Work to complete >> Please copy each line of the listing that includes the string "agent".

Exercise materials >>
☆ ☆ ☆ ☆ ☆
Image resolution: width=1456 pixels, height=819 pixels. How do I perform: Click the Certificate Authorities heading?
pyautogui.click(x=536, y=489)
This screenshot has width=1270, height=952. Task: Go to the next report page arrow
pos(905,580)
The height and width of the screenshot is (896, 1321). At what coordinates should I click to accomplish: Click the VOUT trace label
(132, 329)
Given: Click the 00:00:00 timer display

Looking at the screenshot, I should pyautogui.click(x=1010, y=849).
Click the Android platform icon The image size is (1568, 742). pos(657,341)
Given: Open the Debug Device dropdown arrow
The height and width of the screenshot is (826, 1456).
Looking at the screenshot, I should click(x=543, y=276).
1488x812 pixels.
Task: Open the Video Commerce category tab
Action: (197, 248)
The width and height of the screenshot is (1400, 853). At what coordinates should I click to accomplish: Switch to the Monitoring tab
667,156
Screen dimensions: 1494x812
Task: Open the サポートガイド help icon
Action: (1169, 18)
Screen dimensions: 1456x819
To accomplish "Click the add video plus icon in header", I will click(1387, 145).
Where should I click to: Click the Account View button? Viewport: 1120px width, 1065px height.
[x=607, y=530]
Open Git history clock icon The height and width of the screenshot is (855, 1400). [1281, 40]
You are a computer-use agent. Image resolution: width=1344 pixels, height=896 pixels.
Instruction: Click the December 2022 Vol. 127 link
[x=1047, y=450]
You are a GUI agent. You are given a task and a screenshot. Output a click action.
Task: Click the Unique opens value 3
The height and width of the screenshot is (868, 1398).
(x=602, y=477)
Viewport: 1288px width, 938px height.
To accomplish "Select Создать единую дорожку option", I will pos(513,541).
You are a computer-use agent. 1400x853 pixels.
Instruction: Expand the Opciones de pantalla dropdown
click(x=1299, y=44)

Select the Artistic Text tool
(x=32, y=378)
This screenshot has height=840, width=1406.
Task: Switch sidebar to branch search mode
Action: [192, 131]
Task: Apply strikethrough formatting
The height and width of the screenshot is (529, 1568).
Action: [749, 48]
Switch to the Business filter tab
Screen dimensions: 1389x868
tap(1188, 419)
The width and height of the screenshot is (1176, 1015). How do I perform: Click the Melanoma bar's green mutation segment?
☆ ☆ ☆ ☆ ☆
Result for this exercise >>
You are a computer-use agent. Image resolution: width=1344 pixels, height=896 pixels.
You are a GUI agent. You are given a task and a screenshot. Output a click action.
You are a computer-use agent. 1400x853 pixels.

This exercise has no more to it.